Corruption in health system: The scale of problem!
HEALTH IS a most significant global industry but, more than that, it is a global human right. The health sector is susceptible to abuse through diverse channels. Health system integrates various different actors in a complex web of relationships, which makes corruption difficult to be identified where it exists. Corruption in the health system is broadly known both in developed and developing countries but widespread corruption in Pakistan is disquieting. According to the Transparency International, corruption may be defined as “the misuse of entrusted power for private gain” or “sale by government officials of government property for private gain”.
Corruption in the health division is not exclusive to any particular kind of health system. It occurs in systems whether they are principally public or private, technically simple or sophisticated, and sound funded or badly funded. The degree of corruption, in part, is an indication of the society in which it operates. Corruption in health system is less expected in societies where there is broad obedience to the rule of law, transparency and trust, and where public sector is ruled by effective civil service codes and strong accountability mechanism.
Corruption in the health system is an anxiety in all countries, but it is particularly a serious problem in developing countries like Pakistan. The number of features of health system corruption can be identified that includes financial leakages, fraud, illegal fees, theft of supplies and equipments, over-invoicing, clever book keeping, selling public positions and bribes, failure to base decisions on evidence, etc. According to the cross-country survey by the Transparency International, the public gauging perceptions of corruption in public service shows that 95 per cent of the study population perceives that the health system is corrupt in Pakistan.
The overall impact of corruption in health system on society and on individuals can be wide-ranging. We can differentiate between direct and indirect impacts, for example, tangible (material, health quality) and intangible (social, psychological), short term (price and quality) and long term (health system) impacts. Corruption not only reduces the resources effectively available for health, lowers the quality, equity, and effectiveness of healthcare services, but also decreases the volume and increases the cost of provided services. The list demonstrates the overall impact of corruption in healthcare on the society and on individuals.

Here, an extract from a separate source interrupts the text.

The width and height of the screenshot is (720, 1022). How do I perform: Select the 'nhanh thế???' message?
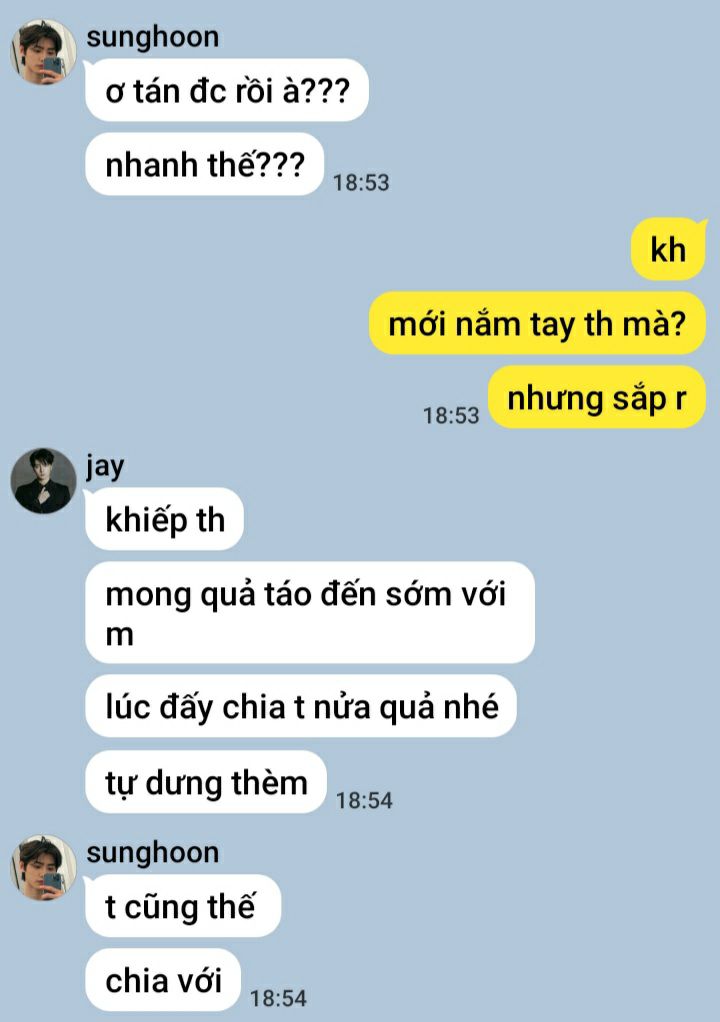point(205,164)
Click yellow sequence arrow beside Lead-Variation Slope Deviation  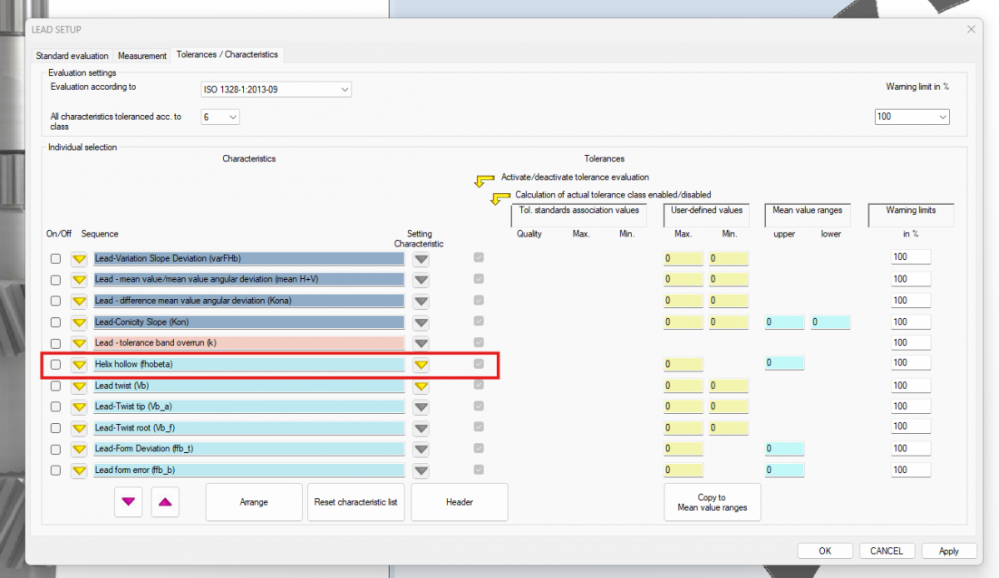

• Impact on health budget: Corruption in health system may lead to a non-optimal allocation of health budgets;
• Impact on price: Corruption in health system may lead to a provision of services or procurement of equipment and drugs at above market prices;
• Impact on access to health: Corruption in health system may threaten the goal of universal health coverage because the price of healthcare increases, the accessibility decreases;
• Impact on health quality: Corruption in health system may lead to low quality in the provision of healthcare services and a low quality in the provision of medical devices and pharmaceuticals;
• Impact on markets: Corruption in health system may lead to various market distortions such as bad doctors driving out good doctors, bed suppliers driving out good suppliers;
• Indirect impact on society: Corruption in health system may cause productivity loss through bad health; distrust in provisions of services by the government; distrust in the health system; and distrust in society as a whole;
• Cross-border impacts: Corruption in health system may lead to brain drain of medical personnel;
According to the study carried out by the International Monetary Fund (IMF) using data from 71 countries, shows that countries with high indices of corruption scientifically have higher rates of infant mortality. Reverting back to local setting, initially, preventing maltreatment and reducing corruption is a key to increase capital available for health, to make more efficient use of existing resources and, ultimately, to improve the general health status of the population. Before I finish, for promoting anti-corruption plan in Pakistan the government should ensure the law against corruption and the law should be enforced equally for everyone. An effective and efficient anti-corruption policy will result in great decline of corruption not only in health system but also all public sectors.